GOAL OF THE EXERCISE. Could each entry below be written out exactly, with every picture dropped?

Stored data entries
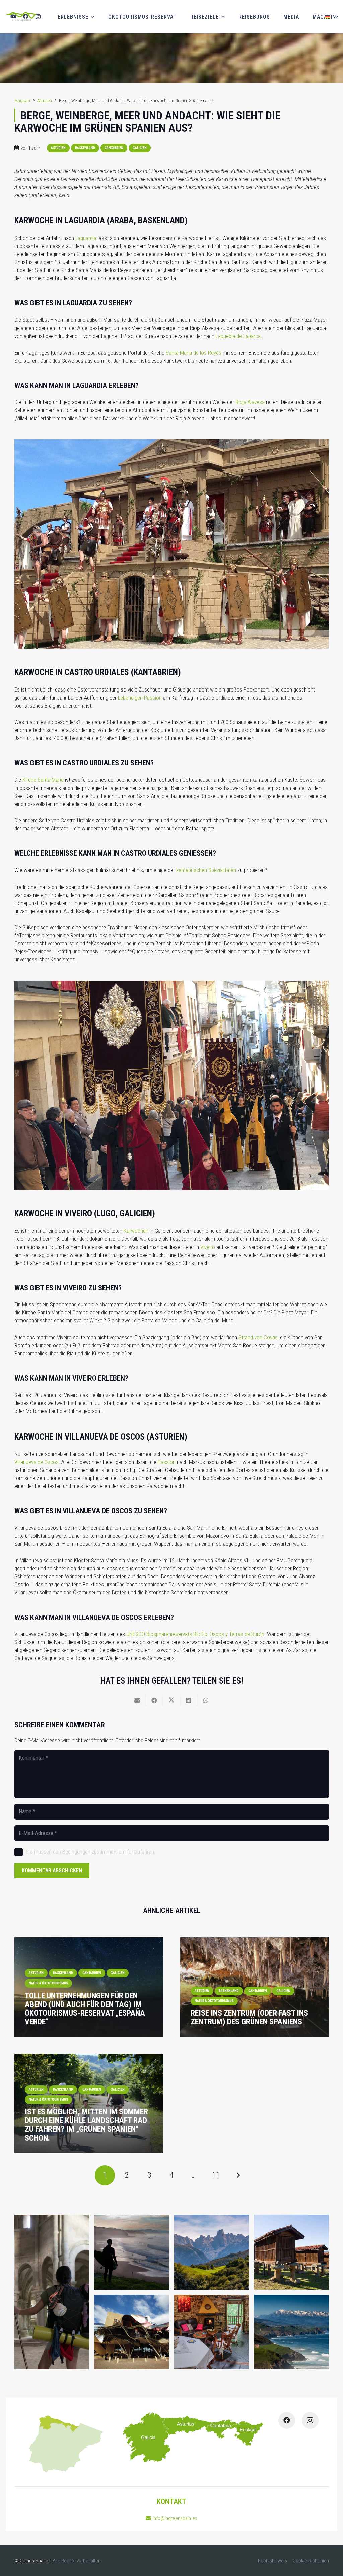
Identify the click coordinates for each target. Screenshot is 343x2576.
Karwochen (136, 1230)
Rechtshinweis (272, 2561)
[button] (331, 16)
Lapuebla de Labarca (238, 336)
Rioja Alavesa (250, 402)
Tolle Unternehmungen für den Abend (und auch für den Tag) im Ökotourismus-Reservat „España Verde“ (85, 2009)
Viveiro (207, 1247)
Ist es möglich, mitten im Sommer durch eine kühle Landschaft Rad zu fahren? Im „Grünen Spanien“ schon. (86, 2125)
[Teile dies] (154, 1700)
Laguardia (85, 238)
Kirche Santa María (43, 779)
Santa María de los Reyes (193, 352)
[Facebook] (25, 17)
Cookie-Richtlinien (311, 2561)
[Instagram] (38, 17)
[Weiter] (238, 2175)
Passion (167, 1462)
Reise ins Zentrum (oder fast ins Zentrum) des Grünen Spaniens (249, 2017)
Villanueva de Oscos (36, 1462)
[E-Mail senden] (137, 1700)
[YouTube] (13, 17)
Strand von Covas (258, 1337)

ANSWER.
Identify the click coordinates for each target. Screenshot is 343x2576.
Karwochen (136, 1230)
Rechtshinweis (272, 2561)
[button] (331, 16)
Lapuebla de Labarca (238, 336)
Rioja Alavesa (250, 402)
Tolle Unternehmungen für den Abend (und auch für den Tag) im Ökotourismus-Reservat „España Verde“ (85, 2009)
Viveiro (207, 1247)
Ist es möglich, mitten im Sommer durch eine kühle Landschaft Rad zu fahren? Im „Grünen Spanien“ schon. (86, 2125)
[Teile dies] (154, 1700)
Laguardia (85, 238)
Kirche Santa María (43, 779)
Santa María de los Reyes (193, 352)
[Facebook] (25, 17)
Cookie-Richtlinien (311, 2561)
[Instagram] (38, 17)
[Weiter] (238, 2175)
Passion (167, 1462)
Reise ins Zentrum (oder fast ins Zentrum) des Grünen Spaniens (249, 2017)
Villanueva de Oscos (36, 1462)
[E-Mail senden] (137, 1700)
[YouTube] (13, 17)
Strand von Covas (258, 1337)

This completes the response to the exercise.